Normalmente, el
arrogante actúa sin preguntar, juzga sin discernir, se muestra ante todos
incorruptible, pero bajo la manga, esconde sus peores miserias.
Durante mucho tiempo, la
arrogancia se ha abierto paso en el mundo. Nos quisieron inculcar a todos una inefable
ceguera, y en parte lo consiguieron.
Así, hemos llegado a conocer gobernantes deslumbrantes como sacados de un
cuento tragicómico. Unos se saltaban las normas y castigaban a sus
fiscalizadores. Otros nos vendían recetas mágicas que no eran sino un producto
banal, una réplica de anuncio de
crecepelo. Los más, se arrogaban la capacidad de representarnos a todos, cuando
en realidad no se representaban ni a sí mismos.
Un día, como en el burro de la
fábula, se supo por casualidad que toda esa publicidad y verborrea no tenía fundamento.
Aún así, el ego desbordado, que es hijo del cinismo y de la megalomanía, quiso
decirnos "no es lo que parece". Sin
embargo, hemos entendido que, aunque el mundo no es tan simple, los que nos
representan no son tan honrados.
La altanería suele carecer de luz
de certeza. Como sabemos la certeza suele llegar por fases y, a veces, por
casualidad. Si no fuese así sería una verdad deslumbrante, increíble. Menos mal, porque si algunos llegaran a
conocerse, o conocer los que les rodean, se sonrojarían al ver su pequeñez en
un mundo tan infinito o su soledad, en una realidad tan virtualizada.
En realidad, somos tornasoles de
un campo perfectamente diseñado para que giremos al tiempo acompasado del
viento del mar. Si releemos el cuaderno
de bitácora, si volvemos la vista atrás, nos damos cuenta de que todo sigue
siendo lo mismo y raramente cambia.
Somos residentes de la oscuridad placebo, esclavos del dato sutilmente distorsionado. De lo contrario, el mundo se descubriría como un iceberg invertido.
Somos forasteros de un país, de
un lugar, donde creemos tener el mundo en nuestras manos y son otras manos las
que nos tienen a nosotros. Todo está digitalizado. Como en el proverbio, algunos
creen mirar a la luna y en realidad miran al dedo.
Que no os desborde el arrojo de
los narcisistas, de los arrogantes,
porque son tan pobres de
entendimiento como todos nosotros. A poco que se mueva el agua entenderán lo
efímero que es su reflejo.
Por eso, cuando uno va echando
años en la mochila de su crono, es maravilloso saber que en este mundo también hay
personas que son humildes.

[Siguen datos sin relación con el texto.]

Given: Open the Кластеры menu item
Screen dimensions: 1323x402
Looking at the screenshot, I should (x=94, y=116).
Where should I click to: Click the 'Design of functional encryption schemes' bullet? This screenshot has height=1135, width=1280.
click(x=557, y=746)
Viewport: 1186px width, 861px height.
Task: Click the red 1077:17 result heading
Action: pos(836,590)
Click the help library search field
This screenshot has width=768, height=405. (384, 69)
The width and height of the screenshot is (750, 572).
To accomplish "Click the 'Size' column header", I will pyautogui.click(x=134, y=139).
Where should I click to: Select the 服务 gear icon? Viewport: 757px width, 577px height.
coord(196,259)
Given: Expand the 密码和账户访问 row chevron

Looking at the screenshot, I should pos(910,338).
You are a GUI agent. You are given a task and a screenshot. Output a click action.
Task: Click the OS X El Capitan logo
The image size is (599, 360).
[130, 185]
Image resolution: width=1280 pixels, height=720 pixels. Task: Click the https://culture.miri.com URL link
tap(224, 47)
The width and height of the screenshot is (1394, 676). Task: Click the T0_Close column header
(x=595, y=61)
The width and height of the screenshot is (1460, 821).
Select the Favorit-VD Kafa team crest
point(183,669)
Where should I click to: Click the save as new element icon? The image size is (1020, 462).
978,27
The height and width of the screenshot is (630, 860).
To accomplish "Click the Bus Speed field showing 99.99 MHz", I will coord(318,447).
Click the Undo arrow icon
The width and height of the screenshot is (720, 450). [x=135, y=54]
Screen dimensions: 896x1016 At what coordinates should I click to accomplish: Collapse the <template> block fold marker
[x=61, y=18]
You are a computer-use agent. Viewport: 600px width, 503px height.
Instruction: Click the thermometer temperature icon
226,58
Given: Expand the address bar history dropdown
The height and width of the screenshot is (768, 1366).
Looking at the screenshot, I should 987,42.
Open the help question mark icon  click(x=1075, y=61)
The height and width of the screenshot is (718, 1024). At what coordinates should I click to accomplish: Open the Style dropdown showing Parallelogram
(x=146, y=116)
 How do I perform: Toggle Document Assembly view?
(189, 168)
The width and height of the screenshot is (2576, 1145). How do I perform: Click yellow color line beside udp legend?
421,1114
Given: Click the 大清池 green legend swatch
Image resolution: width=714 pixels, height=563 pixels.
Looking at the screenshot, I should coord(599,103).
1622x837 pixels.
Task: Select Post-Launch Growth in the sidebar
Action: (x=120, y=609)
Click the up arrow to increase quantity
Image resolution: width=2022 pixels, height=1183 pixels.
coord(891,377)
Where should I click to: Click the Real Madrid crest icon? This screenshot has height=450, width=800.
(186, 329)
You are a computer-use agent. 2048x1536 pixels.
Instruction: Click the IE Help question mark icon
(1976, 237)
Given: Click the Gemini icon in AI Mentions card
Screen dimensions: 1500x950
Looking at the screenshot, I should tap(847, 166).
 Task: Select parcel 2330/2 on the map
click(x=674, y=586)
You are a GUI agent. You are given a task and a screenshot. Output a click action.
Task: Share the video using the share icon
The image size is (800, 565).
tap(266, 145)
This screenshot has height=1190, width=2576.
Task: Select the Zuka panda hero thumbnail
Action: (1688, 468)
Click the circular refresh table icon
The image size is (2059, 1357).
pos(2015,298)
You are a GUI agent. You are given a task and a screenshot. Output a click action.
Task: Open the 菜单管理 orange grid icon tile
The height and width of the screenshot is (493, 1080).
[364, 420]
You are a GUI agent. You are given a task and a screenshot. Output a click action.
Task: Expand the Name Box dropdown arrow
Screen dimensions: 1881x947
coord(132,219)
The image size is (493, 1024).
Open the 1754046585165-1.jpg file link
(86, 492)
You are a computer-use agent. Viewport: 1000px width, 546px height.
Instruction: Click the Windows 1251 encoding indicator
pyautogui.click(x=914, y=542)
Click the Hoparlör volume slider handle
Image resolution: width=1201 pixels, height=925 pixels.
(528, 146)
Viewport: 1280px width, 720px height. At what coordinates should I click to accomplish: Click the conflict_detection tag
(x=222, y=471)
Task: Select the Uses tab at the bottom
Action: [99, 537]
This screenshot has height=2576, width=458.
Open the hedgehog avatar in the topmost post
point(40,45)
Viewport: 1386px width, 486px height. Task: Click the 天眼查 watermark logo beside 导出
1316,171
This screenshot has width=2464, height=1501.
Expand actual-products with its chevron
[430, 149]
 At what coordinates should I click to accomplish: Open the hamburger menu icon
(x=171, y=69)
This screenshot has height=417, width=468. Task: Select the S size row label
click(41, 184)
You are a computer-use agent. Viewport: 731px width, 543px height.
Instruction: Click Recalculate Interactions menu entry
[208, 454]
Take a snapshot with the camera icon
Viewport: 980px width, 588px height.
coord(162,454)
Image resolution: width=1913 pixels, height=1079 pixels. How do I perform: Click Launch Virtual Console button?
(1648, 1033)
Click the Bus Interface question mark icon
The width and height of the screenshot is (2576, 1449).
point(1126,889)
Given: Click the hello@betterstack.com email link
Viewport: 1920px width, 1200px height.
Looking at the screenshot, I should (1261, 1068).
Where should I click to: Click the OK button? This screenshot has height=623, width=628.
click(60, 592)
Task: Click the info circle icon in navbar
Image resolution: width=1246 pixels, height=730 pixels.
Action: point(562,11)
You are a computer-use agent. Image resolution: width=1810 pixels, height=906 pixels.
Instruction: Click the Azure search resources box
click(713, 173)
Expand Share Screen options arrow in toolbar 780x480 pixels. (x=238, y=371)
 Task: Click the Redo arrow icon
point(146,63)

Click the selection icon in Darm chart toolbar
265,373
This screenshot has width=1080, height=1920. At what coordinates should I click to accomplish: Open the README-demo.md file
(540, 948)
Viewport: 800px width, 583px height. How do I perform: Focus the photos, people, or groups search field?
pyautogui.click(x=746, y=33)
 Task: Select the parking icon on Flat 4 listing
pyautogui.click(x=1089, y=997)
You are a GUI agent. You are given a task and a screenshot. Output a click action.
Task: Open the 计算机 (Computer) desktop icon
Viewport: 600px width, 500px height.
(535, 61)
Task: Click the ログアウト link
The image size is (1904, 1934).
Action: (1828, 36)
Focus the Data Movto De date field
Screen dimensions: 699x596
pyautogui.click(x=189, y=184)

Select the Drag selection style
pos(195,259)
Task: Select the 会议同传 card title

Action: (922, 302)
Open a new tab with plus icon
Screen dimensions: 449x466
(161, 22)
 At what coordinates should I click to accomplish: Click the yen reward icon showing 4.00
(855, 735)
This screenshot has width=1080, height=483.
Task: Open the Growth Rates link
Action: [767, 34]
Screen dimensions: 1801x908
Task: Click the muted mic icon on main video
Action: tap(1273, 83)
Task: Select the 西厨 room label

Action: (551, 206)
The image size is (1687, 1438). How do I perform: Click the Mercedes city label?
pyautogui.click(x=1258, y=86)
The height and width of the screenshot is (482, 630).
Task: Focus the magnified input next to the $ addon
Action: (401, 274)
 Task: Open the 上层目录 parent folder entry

Gentes que
esmeradamente estudian, trabajan e
investigan por un mundo mejor. Su melodía suele ser la del silencio. Así es
como conquistan los trocitos de verdad que encierra el mundo.
Es enorme el mérito de los auténticos. Me alegra percibir la fuerza de la modestia. Es esa originalidad, muchas veces contra corriente la que alumbra el orbe. No importa que haya un tahúr o un plagiador esperando apuntarse el tanto. La fuerza de la humildad no entiende de adulaciones o falsos reconocimientos.
Alguien me dijo un día que los
desbordados egos perecen con el tiempo. Son como esa gran ola que luego se
convierte en espuma. Es ese zarpazo en
la arena que la vida suele dosificar,
como bromuro necesario de las mezquindades.
Cuando encuentres en tu vida a un
jactancioso, me dijo, piensa que es como
el burro que sigue cuando el camino ya terminó hace tiempo. No es necesario
decirle nada. Al final, el tiempo les enseña la linde y nos pone a cada uno en
nuestro sitio. Sé amable y actúa lo
mejor que sepas, porque eso es cuanto te llevarás al otro mundo.